### What is being asked
Write each line word for word, from the line that contains "Task: Open the Deals section" through the last line of the material below.

(Exercise inputs Opens)

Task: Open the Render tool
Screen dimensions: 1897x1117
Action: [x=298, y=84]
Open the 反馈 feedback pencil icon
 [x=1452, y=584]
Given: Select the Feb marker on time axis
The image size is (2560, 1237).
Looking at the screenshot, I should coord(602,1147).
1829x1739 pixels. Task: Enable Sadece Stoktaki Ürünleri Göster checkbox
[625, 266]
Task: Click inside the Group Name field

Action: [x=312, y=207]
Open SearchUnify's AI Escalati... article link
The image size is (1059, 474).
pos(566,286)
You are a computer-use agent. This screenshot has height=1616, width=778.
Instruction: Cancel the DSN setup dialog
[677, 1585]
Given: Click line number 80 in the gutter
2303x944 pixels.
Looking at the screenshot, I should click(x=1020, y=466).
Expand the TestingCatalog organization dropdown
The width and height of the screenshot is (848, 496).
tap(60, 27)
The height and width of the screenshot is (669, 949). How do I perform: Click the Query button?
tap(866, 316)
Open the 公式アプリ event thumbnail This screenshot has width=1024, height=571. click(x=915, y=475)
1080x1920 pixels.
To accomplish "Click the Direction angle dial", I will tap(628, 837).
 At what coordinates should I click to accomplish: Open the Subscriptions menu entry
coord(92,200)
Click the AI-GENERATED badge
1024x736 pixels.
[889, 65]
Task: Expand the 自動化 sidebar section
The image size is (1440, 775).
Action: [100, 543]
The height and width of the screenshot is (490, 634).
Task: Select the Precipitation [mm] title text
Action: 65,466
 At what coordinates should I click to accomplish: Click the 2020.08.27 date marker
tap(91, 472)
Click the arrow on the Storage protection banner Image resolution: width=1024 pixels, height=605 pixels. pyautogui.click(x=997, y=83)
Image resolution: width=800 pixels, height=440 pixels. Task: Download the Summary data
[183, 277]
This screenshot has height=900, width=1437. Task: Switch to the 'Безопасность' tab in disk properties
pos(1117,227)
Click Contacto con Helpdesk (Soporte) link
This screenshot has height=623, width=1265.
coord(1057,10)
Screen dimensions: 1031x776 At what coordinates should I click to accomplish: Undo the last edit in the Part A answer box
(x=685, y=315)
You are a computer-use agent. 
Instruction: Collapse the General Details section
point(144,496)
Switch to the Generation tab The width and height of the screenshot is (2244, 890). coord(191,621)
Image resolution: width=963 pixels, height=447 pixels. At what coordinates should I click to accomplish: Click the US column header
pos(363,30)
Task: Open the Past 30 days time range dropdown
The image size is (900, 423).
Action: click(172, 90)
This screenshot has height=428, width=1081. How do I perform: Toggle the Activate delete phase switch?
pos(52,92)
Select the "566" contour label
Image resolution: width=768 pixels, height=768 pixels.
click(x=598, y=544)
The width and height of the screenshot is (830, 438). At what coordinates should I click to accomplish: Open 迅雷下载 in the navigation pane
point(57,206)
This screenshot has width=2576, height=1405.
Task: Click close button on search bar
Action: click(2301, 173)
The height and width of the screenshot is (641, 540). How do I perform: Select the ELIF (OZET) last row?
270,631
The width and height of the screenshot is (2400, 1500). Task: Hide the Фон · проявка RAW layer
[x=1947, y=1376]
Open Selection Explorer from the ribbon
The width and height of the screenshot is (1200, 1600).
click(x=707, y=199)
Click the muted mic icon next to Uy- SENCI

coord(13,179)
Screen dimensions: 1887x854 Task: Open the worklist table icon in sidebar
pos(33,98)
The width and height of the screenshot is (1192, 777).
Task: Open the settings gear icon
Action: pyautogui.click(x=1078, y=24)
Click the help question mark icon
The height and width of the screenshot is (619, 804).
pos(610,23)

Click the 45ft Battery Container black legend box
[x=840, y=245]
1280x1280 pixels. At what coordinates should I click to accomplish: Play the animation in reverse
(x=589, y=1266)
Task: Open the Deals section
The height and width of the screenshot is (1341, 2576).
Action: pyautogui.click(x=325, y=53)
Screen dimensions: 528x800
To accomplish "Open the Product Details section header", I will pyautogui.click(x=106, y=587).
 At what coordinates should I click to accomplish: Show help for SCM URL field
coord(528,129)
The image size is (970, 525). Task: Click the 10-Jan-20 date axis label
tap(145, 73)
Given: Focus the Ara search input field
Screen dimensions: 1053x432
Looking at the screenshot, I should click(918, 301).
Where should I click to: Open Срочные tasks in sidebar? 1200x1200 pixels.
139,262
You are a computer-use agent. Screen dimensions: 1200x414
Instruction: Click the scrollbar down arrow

(Exercise inputs Closes)

### Task output
Task: Open the Deals section
The height and width of the screenshot is (1341, 2576).
Action: pyautogui.click(x=325, y=53)
Screen dimensions: 528x800
To accomplish "Open the Product Details section header", I will pyautogui.click(x=106, y=587).
 At what coordinates should I click to accomplish: Show help for SCM URL field
coord(528,129)
The image size is (970, 525). Task: Click the 10-Jan-20 date axis label
tap(145, 73)
Given: Focus the Ara search input field
Screen dimensions: 1053x432
Looking at the screenshot, I should click(918, 301).
Where should I click to: Open Срочные tasks in sidebar? 1200x1200 pixels.
139,262
You are a computer-use agent. Screen dimensions: 1200x414
Instruction: Click the scrollbar down arrow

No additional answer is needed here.